TASK STATEMENT: Copy the data from the line with "At what coordinates" up to and including the line with "click(x=360, y=262)", and offset every coordinate in the answers by -44. Leave out the pictures.
━━━ DATA IN THIS EXERCISE
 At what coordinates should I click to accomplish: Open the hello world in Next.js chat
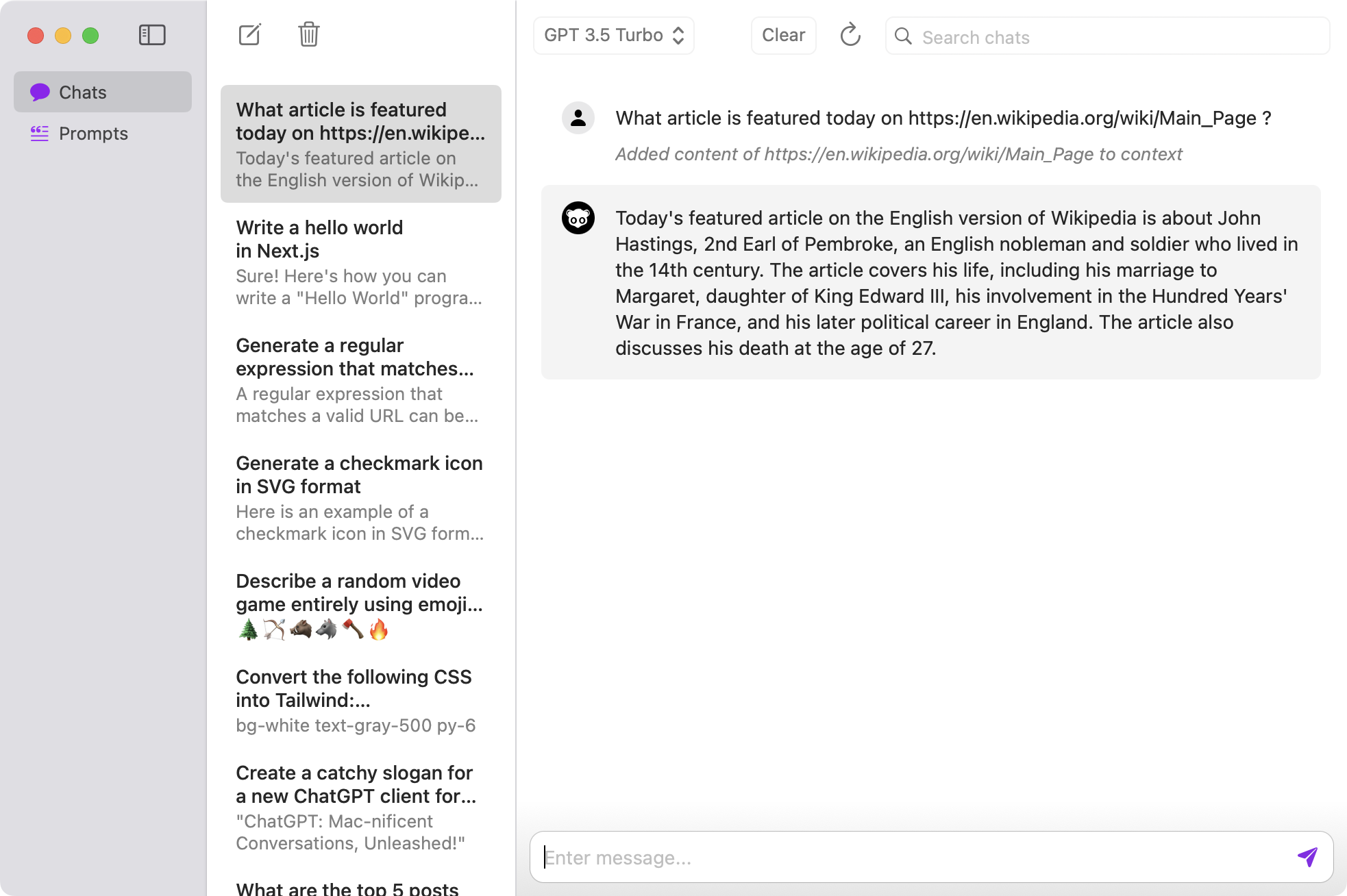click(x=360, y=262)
━━━━━━
━━━ DATA IN THIS EXERCISE
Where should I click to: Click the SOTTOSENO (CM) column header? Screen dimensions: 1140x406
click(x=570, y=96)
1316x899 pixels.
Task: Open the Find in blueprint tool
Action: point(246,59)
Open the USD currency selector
━━━━━━
COMPLETE OUTPUT:
 At what coordinates should I click to accomplish: Open the hello world in Next.js chat
click(x=316, y=218)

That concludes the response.